A native of Fairfield, CT, Julie’s life on the ice didn’t begin in the faceoff circle but with toe picks and figure skates. Julie’s brother Richard played hockey and with the blessing of her parents (Wah and
Miriam), Julie made the move from figure skating to hockey.
What a move it ended up becoming. Julie was able to make huge
strides locally in Connecticut first playing co-ed and then on to playing
with girls. She was able to win US National Championships with the
Connecticut Polar Bears, played prep hockey at Choate Rosemary
Hall and was recruited to play at Harvard. Prior to playing at
Harvard, she deferred enrollment for the opportunity to play on the
US National Team ahead of the 2002 Salt Lake Olympic Games.

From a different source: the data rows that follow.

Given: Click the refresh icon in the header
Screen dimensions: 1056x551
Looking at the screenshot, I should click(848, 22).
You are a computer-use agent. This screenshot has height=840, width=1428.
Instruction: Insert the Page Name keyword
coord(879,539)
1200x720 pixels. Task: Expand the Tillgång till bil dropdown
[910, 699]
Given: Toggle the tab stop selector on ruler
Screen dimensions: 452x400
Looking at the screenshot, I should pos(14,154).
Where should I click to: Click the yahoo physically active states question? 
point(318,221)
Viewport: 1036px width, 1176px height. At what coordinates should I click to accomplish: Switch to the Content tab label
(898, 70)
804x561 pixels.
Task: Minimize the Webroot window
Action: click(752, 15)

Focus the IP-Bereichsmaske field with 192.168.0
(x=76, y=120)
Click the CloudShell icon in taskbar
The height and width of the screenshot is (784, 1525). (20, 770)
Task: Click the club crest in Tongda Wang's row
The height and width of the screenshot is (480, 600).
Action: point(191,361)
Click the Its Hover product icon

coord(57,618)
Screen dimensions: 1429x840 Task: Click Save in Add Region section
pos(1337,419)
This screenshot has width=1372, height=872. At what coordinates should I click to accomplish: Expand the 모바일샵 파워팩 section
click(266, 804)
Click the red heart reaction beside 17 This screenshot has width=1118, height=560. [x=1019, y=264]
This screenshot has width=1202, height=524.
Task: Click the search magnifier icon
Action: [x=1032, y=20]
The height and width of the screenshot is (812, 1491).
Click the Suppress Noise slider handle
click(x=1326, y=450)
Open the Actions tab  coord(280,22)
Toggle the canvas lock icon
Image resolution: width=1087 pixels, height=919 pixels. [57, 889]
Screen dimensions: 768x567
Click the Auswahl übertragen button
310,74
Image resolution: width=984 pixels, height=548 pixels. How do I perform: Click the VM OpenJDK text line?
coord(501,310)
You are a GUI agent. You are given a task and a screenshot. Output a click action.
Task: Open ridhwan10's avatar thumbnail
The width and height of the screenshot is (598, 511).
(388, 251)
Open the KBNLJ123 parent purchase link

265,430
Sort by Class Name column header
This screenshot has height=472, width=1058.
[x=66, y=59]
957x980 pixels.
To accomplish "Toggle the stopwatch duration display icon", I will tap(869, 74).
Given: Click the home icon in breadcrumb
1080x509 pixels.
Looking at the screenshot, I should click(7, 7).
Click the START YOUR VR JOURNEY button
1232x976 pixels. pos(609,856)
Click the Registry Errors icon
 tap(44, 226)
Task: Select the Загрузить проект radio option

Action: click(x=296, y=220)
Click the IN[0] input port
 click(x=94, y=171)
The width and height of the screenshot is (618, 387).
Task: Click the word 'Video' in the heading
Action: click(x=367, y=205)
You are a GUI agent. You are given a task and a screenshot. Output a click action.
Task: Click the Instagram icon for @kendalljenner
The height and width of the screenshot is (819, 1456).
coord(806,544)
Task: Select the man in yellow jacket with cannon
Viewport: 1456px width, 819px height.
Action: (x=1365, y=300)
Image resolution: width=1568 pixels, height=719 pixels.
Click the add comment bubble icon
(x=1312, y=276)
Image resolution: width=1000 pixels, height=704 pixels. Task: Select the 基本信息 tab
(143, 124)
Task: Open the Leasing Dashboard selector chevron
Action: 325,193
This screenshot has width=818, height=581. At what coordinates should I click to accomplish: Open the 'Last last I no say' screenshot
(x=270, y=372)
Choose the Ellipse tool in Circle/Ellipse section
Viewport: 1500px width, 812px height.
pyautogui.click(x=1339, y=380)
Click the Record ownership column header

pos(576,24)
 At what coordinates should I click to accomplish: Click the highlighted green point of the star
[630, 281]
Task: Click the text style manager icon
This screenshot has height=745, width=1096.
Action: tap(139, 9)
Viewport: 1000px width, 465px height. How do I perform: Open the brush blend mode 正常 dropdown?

Since then, Julie went from being one of the youngest players to now
being the oldest having participated in Salt Lake, Torino, Vancouver
and Sochi for Team USA. On the ice, she has always been the
ultimate professional doing whatever the team has needed from her
including making a position switch from forward to defense if that was
what the team needed to try and win. Her unselfish play has been a
guiding light for younger players to see and know that they are only
as good as the team around them doing whatever it takes to try and
get a W.

While at Harvard, Julie was outstanding and during her career there
she set the All-Time NCAA Scoring & Assist record, led her team to
multiple Frozen Fours and won the Patty Kazmaier Award as the best
collegiate hockey player. During her international career, Julie has won the most World Championships for a US player, she is tied with the second most amount of US Winter Olympic medals and at the conclusion of theSochi 2014 Winter Olympics was elected by the members of the entire US Olympic Team to carry the flag during Closing Ceremonies.

Professionally, Julie has won 3 Clarkson Cups (pro women’s hockey)
with Minnesota and Montreal which is the most for a US player and is
still playing today for Montreal in the CWHL.